Isgrò, il Modello Italia nelle cancellature, alla Gnam

di Romano Maria Levante

Alla Galleria Nazionale d’Arte Moderna  è aperta dal 20 giugno al 6 ottobre 2013 una mostra speciale:  “Emilio Isgrò. Modello Italia 2013-1964”:  mezzo secolo  tra l’intuizione geniale e la provocazione spiazzante con un denominatore comune, la centralità del proprio paese, che considera con lo sguardo corrucciato  per l’amore tradito mettendone a nudo le magagne come stimolo alla rigenerazione salvifica. Nell’invito alla mostra del 2010 a Verona su “La Costituzione cancellata” scriveva: “Questa mostra è il grido di dolore di un artista per l’Italia che si sfascia”.  Curatrice Angelandreina Rorro che ha curato anche il  Catalogo  Electa con Beatrice Benedetti.

Lo strumento di cui si serve da cinquant’anni per esprimersi in modo tanto originale da potersi dire unico è la cancellatura, un paradosso che deve essere spiegato tanto è inusuale e aggressivo. Ma prima va approfondito come sia maturata la sua preoccupazione per l’Italia partendo dalla Sicilia, terra natale sua e di tanti letterati, Pirandello e Vittorini, Brancati e Sciascia. All’isola dedicò le sue prime cancellature eliminandola dalla carta geografica e i suoi “Semi d’arancia” in formato gigante.

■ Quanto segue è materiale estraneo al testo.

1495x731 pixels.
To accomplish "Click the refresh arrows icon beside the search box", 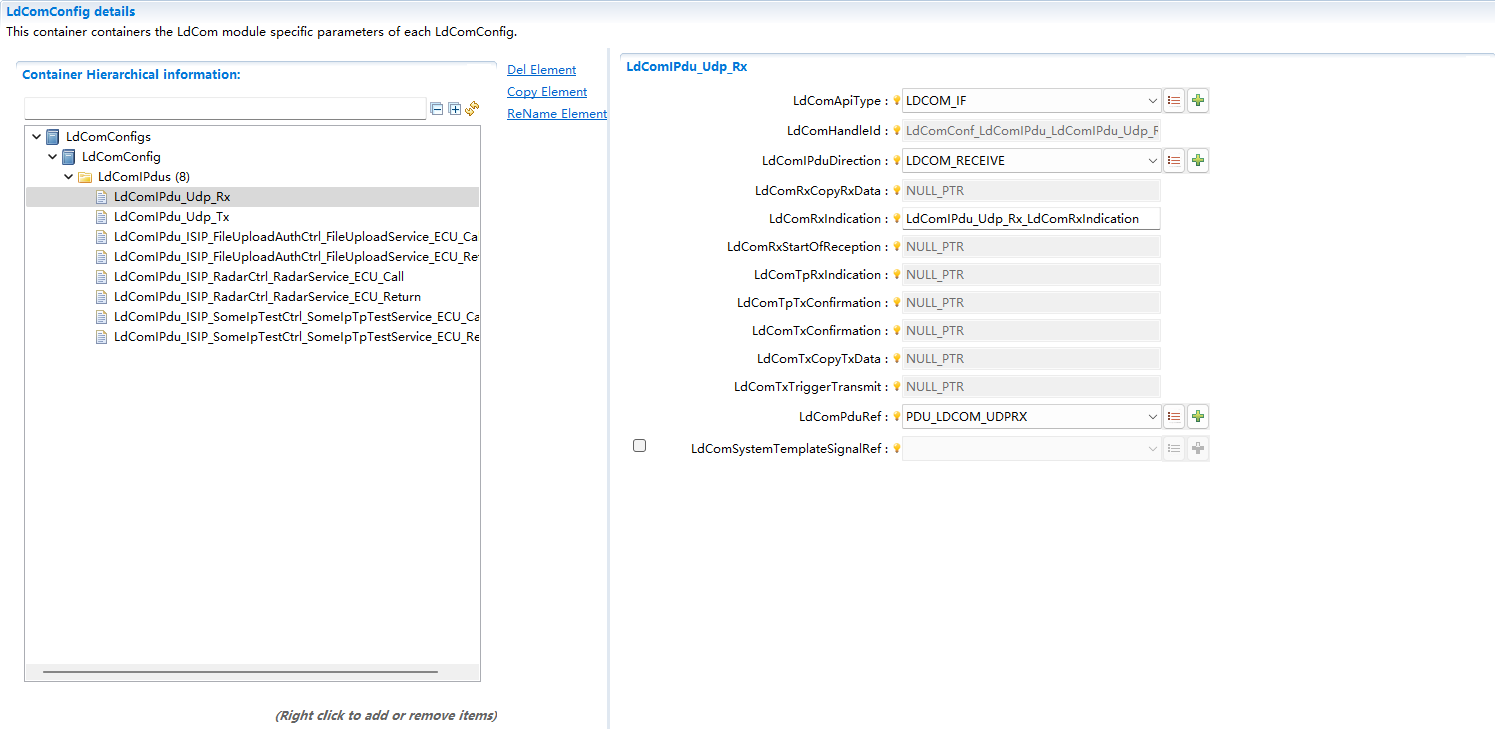I will tap(471, 108).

Le cancellature di Isgrò: significato e valore

Secondo la direttrice della Gnam Maria Vittoria Marini Clarelli, con il suo “Seme d’arancia”, “il minimo simbolo possibile della sicilianità assurge  a monumento e il fuori scala lo rende  una forma ‘altra’, tra l’esergo e l’embrione. Così diventa possibile il paradosso di sedersi all’ombra di un seme”; come  le cancellature rendono possibile il paradosso di rigenerare ciò che si è  eliminato. Del resto le carte geografiche con la Sicilia cancellata risalgono al 1970, poi coprono l’intero paese.

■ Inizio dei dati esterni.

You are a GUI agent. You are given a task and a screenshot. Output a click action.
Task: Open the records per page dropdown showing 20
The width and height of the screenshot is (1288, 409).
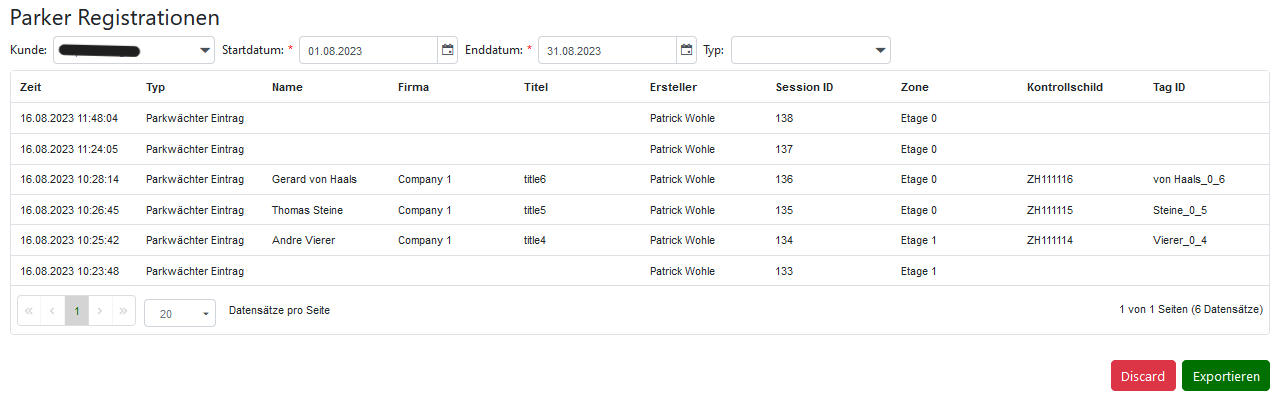pyautogui.click(x=180, y=313)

Ricordiamo la reazione patriottica con spirito risorgimentale quando l’Italia è stata definita “un’espressione geografica”, ebbene  Isgrò è attirato dalla sua geografia, la identifica come un insieme di nomi che percorrono  lo stivale, dalle città ai monti, dai fiumi ai laghi, per poi cancellarli fino a ridurre l’Italia alla lettera iniziale, per di più invasa dalle formiche, in “Modello Italia”.

Le sue cancellature avvengono in modi diversi, con la china nera che distende sulle parole o con la scomparsa dell’immagine che diviene virtuale; possono essere anche mobili ad opera di formiche o scarafaggi che si spostano eliminando alcune  e lasciandone in vita altre per lanciare messaggi, arriva all’autocancellazione nel suo ciclo “Dichiaro di non essere Emilio Isgrò” iniziato nel 1971.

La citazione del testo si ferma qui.